If it were mine and I wanted an aggressive mud tire - i think i'd go with the edls - on a light bike - i think they would do pretty good!


----------



## sandman7655 (Feb 18, 2009)

i like vamps on a 300.or vamp/ tsl in the front combo


----------



## TorkMonster (Dec 19, 2008)

What about the 589's?? They float.. If you get big enough.... And have enough Air in 'em...


----------



## phreebsd (Dec 16, 2004)

31 laws!! 31 laws!! 31 laws!!! 
sorry that was for Polaris425   
hahaha

589s would be a good tire. 26 inch bugs would be hella light too!


----------



## HeadC1 (Feb 11, 2009)

I have 27" 589's on my daughter's 300, but my favorite set up on a 300 is skinny 27" laws.
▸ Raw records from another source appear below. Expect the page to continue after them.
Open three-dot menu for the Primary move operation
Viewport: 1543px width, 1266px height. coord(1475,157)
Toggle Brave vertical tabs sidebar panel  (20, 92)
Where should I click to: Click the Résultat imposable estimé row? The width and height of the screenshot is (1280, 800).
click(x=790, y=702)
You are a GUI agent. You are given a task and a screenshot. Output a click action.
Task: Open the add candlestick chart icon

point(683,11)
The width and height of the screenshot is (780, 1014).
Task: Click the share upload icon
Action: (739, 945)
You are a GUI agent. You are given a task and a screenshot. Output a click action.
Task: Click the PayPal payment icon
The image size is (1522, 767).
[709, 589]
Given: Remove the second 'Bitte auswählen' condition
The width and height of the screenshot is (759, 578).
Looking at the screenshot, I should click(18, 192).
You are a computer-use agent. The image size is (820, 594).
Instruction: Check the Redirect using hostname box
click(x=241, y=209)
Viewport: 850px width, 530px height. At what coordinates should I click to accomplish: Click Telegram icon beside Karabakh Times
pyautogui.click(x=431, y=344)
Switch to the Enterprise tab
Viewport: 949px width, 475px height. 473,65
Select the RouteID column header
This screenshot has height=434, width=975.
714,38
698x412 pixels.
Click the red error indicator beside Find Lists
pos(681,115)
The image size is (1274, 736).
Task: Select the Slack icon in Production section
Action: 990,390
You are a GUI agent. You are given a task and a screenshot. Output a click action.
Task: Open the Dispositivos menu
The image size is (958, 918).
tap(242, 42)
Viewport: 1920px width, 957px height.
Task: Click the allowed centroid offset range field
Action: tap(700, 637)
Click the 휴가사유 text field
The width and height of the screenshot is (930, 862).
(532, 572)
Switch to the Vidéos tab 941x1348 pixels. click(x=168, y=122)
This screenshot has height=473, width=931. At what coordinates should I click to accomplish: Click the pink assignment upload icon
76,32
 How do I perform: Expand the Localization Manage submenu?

It won't need any ground clearance and actually a 300 with 27's has as much gc as a foreman with 28's.


----------



## AUbruterider (Feb 9, 2009)

way back when i had a 2wd 300 and we put the old wooley boogers on the back of it - you talk about floating - those tires would float it but that was before i got into snorkeling everything - with a snorkel and some tires that will pull - an ol 300 will just chug thru whatever depth of water and/or water/mud mix.


----------